地域ではつながりの希薄化、問題の複雑化が言われ始め、雇用の問題や人材の育成といったことが言われ始めた。特に中山間地域では厳しい問題である。また地域内外のつながりの重要性が先行研究および内閣府(2007)のデータからも言われている。こういった問題を解決するために高知県庁はグループ化支援、テレワークを使って県の小規模な事業をアウトソーシングし始めた。結果2グループは小規模な仕事の他に商品開発やPC講師など地域で様々な事業をおこし始めた。

この研究を行うにあたっては、SOHOグループの自立について分析を行い、「自治体側としての方策」という視点で本事業を扱った先行研究が1つ存在している。この研究でもこの事業を通じて、社会参加の意識や仕事に対しての向上心が芽生える人が多いという結果が出ていた。したがって当初は「事業の実施→社会参加の意識、向上心が芽生える→新事業創造」という流れで研究を開始した。しかし同じ事業が提供されていたにもかかわらず、各グループの結果に違いが出ていることがわかってきた。したがって今回は同じような条件にあるが、新事業が創造された2グループと、創造されずにワーカー育成に力を入れている1グループを比較し、他にどのような方策があれば新事業が起こるかを検討した。

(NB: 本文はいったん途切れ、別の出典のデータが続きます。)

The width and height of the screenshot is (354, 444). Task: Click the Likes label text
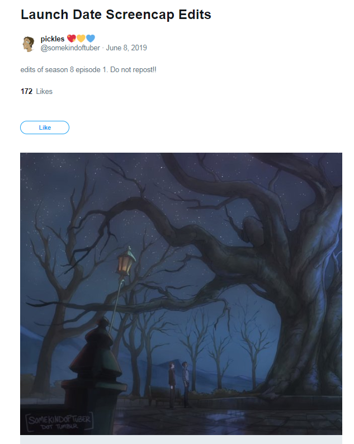pyautogui.click(x=44, y=92)
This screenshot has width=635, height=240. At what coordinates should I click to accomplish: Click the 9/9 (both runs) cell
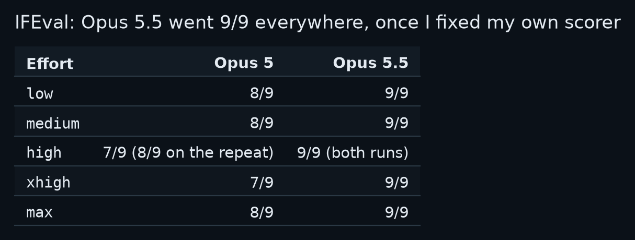pos(353,153)
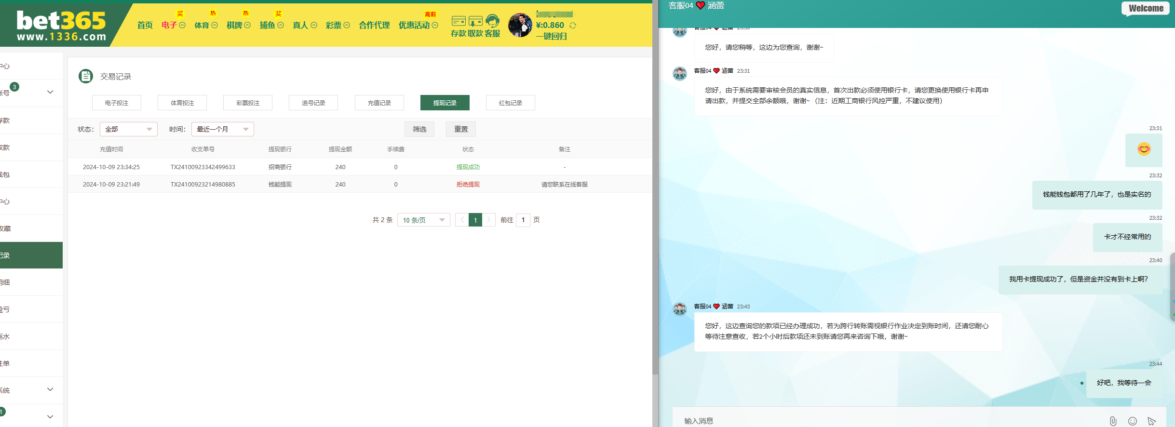1175x427 pixels.
Task: Click the next page arrow in pagination
Action: tap(489, 220)
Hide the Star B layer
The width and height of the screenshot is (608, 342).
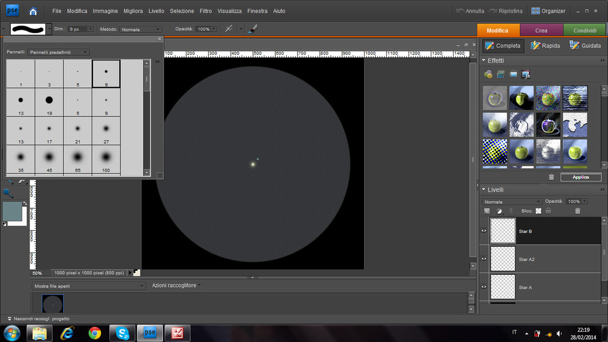pyautogui.click(x=484, y=231)
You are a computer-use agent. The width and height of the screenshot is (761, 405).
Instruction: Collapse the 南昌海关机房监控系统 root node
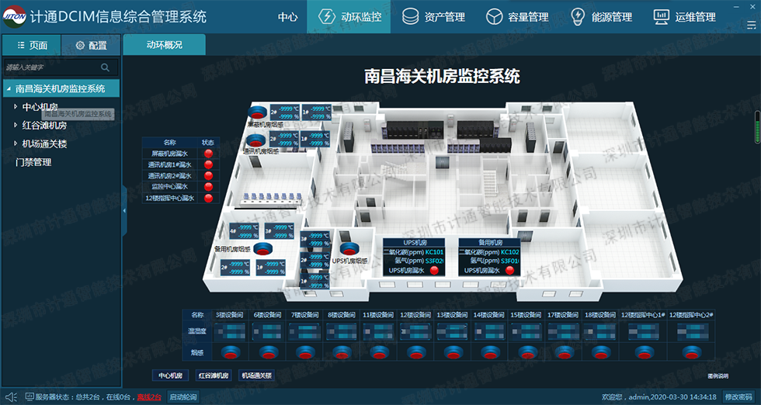pyautogui.click(x=9, y=88)
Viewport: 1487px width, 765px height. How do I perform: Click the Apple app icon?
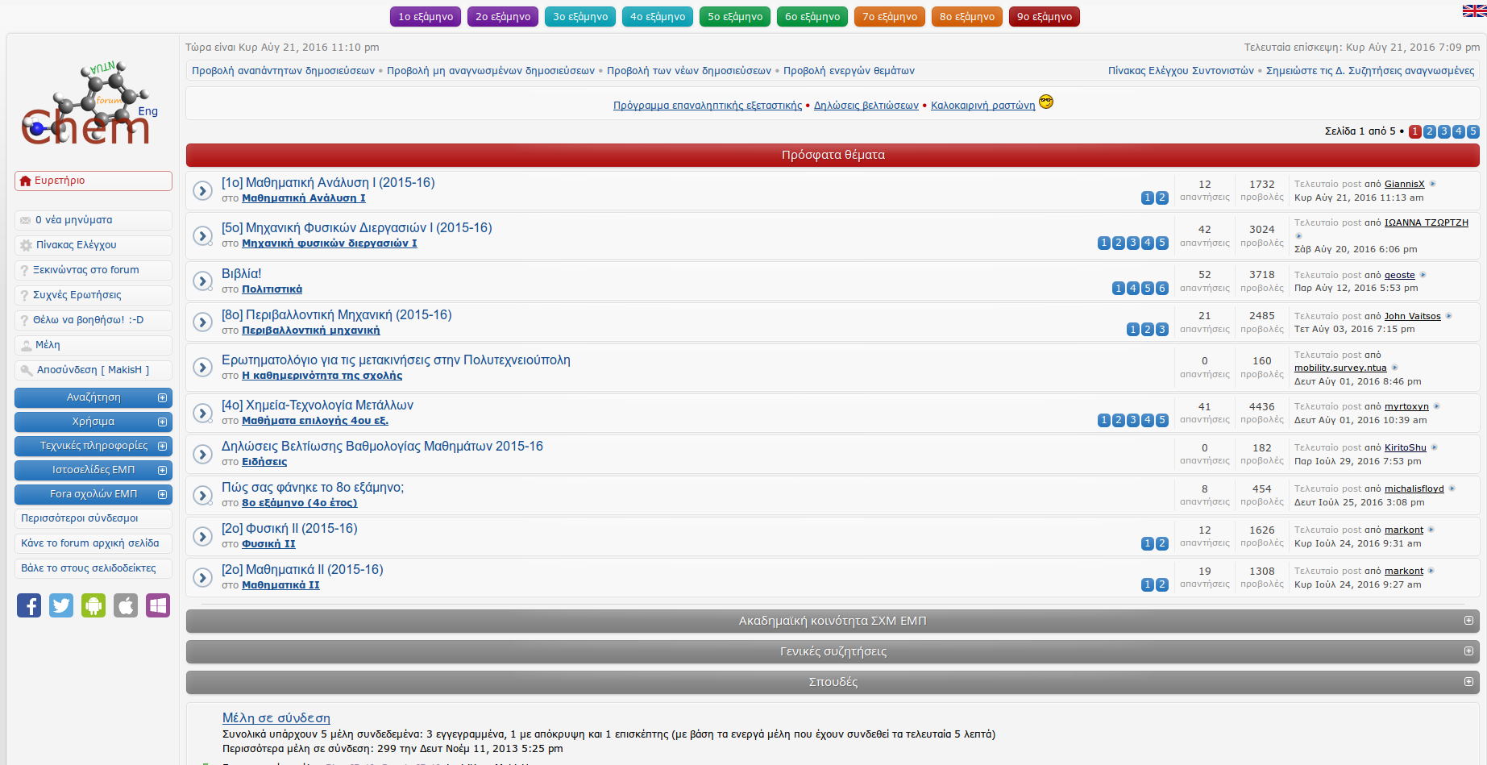(x=126, y=605)
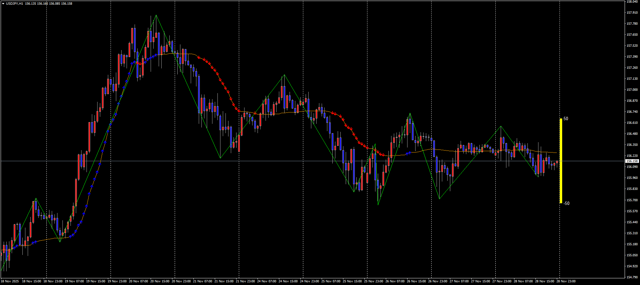Click the current price label 156.158
The image size is (640, 285).
(x=632, y=161)
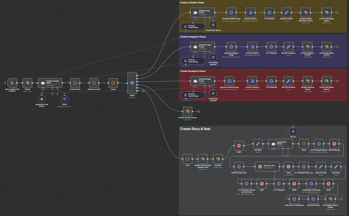Select the Switch node

coord(132,82)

まず理論的な研究から導き出した方策としては外部および内部からの地域の資源について考えた。結果新事業が起こっているグループでは外部の参加団体数が提供する資源の項目数が多く、地域の公的機関とのつながりがあることがわかった。さらにグループの内部で共有しているスキルも多角的であることがわかった。またコミュニケーション方法としてはフェイストゥフェイスおよび情報技術の2種類ある。この時、リーダーに高いスキルがあり、メンバーとリーダーが友人であり、リーダーがメンバーの講師という立場である場合、リーダーが元々行っていた業務だけをそのメンバーに引き継がせると、リーダーの指示を待ち、メンバー同士スキルの共有が起こりにくいことがわかった。

 

■研究の流れ

グループ選出条件:組織形態、継続性、経過年数、人数 活動目的の偏り、新事業創造・中山間地域のメンバーの割合

 

■キーワードの説明

@地域版アウトソーシング事業

高知県庁が、県内のITノウハウのあまりない住民グループを中心に、テレワークを利用して、小規模な業務をアウトソーシングする事業。高知県のみに存在し、2010年総務省の地域づくり総務大臣表彰を受賞した取り組み。 テレワークとはインターネットを利用し時間、場所に制約のない働き方である。今回取り上げているグループのメンバーはテープ起こし等の講座を受講しながら集まってきている。また小規模な業務とは、テープ起こしやデータ入力のことである。当初の目的は、就労機会創出、テレワーカー育成・発掘、グループ化支援であったが、今回新事業を創造したグループが生まれたことから、現在は、新事業を創造するグループが生まれるところまでを目標にしている。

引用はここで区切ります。